Study reports screening has little effect on breast cancer death rates

Added by on July 30, 2011

Breast Cancer Pink Ribbon

A report published on Friday reveals that declining breast cancer death rates are not the result of breast cancer screening programs, yet are instead the result of better treatment and health care systems.

The World Health Organization (WHO) issued a report earlier this year that shows that survival rates from breast cancer are increasing in countries like the Australia, the US, and most wester European countries. Researchers analyzed data from studies carried out in Europe and found that the survival rates in areas having breast screening and those without breast screening were similar, suggesting that screening did not play a role in the lower death rates.

The report, published in the British Medical Journal, states that “improvements in treatment and in the efficiency of healthcare systems may be more plausible explanations”, for the decline in death rates from breast cancer.
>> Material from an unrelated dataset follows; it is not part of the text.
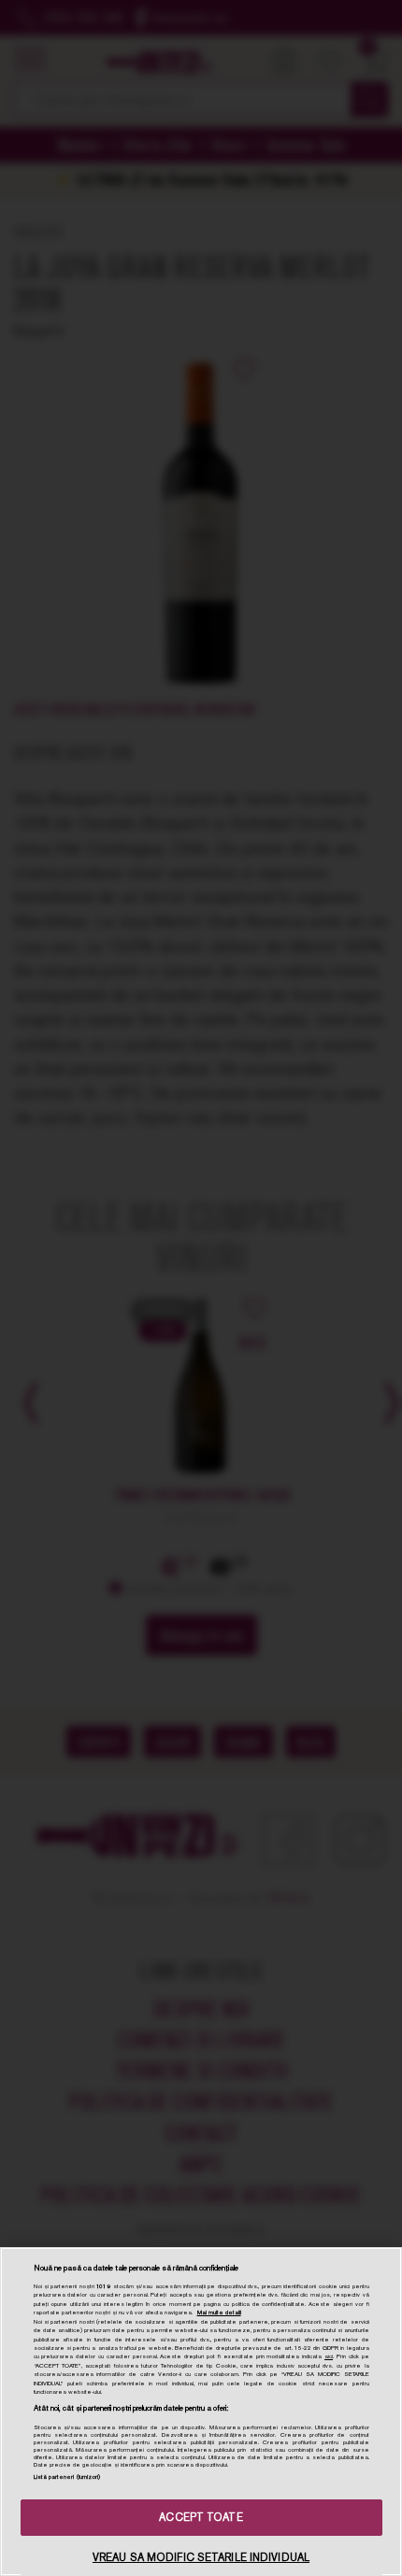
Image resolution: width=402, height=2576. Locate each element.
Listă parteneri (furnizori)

Changes in US guidelines scaled back recommendations on breast screening two years ago. Patients and doctors resisted the changes stating that women face a higher risk having undetected cases of cancer. Danish scientists found that breast screening did not effect death rates from the disease, while British scientists reported significant reductions in breast cancer death rates as a result of screening. Last month, a report about the longest ever study on breast cancer screening said it found that regular mammograms prevent deaths from breast cancer.
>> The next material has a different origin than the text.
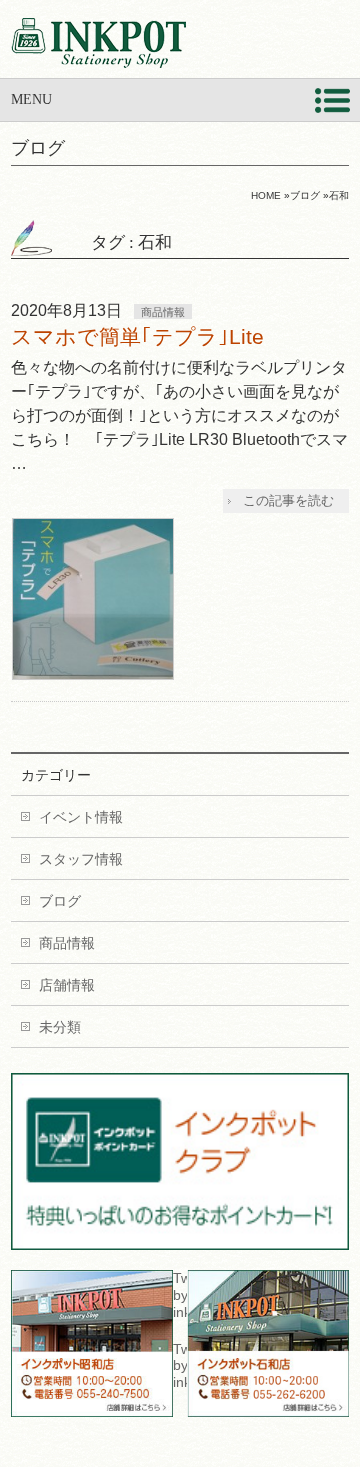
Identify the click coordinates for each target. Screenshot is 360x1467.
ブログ (60, 901)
Every year, breast cancer kills around 500,000 people globally and is diagnosed in close to 1.3 million people.

Researchers wrote, “Trends in breast cancer mortality rates varied little between countries where women had been screened by mammography for a considerable time compared with those where women were largely unscreened.

“This is in sharp contrast with the temporal difference of 10 to 15 years in implementation of mammography screening and suggests that screening has not played a direct part in the reductions of breast cancer mortality.”